- Court: High Court of Australia
- Decided: 17 August 2022 (appeal) 30 April 2020 (initial)
- Citations: [2022] HCA (appeal) [2020] VSC 219 (initial)

Case history
- Appealed from: Supreme Court of Victoria

Keywords
- Defamation Hyperlink Search engine Google

= Google LLC v Defteros =

Defamation case in Australia against Google

Google LLC v Defteros was a defamation case in Australia brought by a lawyer against Google.

George Defteros is a lawyer, with much of his work being representing defendant gang members. Defteros successfully sued Google after it failed to take down a story that he said had defamed him, however, Google appealed the case to the High Court, represented by Johnson Winter Slattery.

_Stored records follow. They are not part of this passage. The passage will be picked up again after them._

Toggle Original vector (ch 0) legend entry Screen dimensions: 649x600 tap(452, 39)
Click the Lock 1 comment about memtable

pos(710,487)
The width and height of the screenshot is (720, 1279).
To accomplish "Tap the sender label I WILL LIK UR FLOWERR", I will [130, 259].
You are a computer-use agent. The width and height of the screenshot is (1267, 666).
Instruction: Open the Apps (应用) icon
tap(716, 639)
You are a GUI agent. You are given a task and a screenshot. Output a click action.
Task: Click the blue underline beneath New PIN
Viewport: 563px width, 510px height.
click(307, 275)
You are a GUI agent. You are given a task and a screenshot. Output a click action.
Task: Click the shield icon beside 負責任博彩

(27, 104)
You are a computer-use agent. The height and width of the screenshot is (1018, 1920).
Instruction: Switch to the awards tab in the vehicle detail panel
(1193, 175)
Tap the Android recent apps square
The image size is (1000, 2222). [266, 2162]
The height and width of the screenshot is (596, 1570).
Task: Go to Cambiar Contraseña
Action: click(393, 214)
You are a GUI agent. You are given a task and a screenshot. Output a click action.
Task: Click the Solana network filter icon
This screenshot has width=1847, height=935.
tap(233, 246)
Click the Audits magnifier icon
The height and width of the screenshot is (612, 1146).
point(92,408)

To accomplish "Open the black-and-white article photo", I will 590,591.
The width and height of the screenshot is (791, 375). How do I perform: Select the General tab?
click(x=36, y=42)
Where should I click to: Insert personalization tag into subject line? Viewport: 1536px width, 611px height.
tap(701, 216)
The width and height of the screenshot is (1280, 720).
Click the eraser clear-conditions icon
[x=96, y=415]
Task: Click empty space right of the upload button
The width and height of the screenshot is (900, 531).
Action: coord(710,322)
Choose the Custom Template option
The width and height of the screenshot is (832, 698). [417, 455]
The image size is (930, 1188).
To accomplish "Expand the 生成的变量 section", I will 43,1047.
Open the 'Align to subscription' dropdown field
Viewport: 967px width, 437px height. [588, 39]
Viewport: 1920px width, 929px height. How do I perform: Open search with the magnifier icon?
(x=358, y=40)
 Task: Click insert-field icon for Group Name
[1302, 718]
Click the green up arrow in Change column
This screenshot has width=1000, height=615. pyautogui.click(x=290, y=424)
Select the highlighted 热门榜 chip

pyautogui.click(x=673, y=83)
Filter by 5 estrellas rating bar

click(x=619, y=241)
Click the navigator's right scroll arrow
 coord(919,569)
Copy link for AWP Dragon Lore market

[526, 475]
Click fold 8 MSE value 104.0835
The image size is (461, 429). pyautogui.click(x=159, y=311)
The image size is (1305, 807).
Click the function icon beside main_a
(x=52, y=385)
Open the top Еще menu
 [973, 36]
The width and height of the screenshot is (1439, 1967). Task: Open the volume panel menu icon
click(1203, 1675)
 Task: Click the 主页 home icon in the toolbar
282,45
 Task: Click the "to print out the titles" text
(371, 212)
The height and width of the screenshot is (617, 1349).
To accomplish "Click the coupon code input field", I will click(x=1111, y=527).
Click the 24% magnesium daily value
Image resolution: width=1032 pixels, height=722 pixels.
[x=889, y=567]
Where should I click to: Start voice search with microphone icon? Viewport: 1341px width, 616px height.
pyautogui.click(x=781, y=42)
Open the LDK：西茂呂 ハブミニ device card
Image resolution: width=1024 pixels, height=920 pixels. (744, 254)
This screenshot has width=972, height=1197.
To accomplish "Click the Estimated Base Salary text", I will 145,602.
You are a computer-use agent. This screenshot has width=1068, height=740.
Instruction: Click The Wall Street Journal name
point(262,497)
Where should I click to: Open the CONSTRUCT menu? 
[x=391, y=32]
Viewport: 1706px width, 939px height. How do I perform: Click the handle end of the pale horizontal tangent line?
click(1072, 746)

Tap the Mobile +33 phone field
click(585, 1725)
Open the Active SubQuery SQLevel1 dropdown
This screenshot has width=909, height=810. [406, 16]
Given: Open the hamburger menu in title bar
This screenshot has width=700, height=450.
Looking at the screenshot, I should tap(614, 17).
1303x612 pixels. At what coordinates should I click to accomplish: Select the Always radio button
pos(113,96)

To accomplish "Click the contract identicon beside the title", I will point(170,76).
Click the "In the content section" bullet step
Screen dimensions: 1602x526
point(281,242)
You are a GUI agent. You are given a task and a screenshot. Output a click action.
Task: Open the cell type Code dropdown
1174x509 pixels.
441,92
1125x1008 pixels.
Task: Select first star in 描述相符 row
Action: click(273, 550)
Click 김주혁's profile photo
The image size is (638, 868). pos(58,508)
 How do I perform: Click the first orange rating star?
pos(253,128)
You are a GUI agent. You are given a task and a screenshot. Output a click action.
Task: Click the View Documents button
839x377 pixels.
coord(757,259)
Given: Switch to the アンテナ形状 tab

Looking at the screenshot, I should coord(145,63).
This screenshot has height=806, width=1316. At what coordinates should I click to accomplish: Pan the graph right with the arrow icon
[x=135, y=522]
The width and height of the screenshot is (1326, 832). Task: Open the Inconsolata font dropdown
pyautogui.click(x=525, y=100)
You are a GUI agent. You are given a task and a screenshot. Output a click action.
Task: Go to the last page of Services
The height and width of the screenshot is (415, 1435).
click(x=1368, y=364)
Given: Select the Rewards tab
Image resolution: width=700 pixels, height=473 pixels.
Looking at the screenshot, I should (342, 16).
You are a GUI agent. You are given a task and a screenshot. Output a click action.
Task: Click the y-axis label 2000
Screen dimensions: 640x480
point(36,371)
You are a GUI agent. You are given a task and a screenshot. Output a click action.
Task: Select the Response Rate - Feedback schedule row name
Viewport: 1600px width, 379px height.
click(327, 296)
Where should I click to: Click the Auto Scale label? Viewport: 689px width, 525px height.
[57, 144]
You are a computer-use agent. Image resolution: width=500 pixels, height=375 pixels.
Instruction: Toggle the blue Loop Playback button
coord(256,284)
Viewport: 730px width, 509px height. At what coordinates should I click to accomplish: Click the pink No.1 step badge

On 30 April 2020, the Supreme Court of Victoria found in the case of Defteros v Google LLC [2020] VSC 219 that Google could be held liable for defamation in Australia. "The Court held that Google does publish webpages reached by clicking on hyperlinks within Google search results. The resolution of the publication issue was a necessary step to Google’s liability; Google succeeded on some defences and failed on others. Defteros was awarded $40,000." Google argued that the ruling would force it to censor the internet.

Upon appeal, on 17 August 2022, the High Court ruled that Google is not a publisher and the provision of a hyperlink merely facilitates access. A joint statement by Chief Justice Susan Kiefel and Justice Jacqueline Gleeson said, “In reality, a hyperlink is merely a tool which enables a person to navigate to another webpage."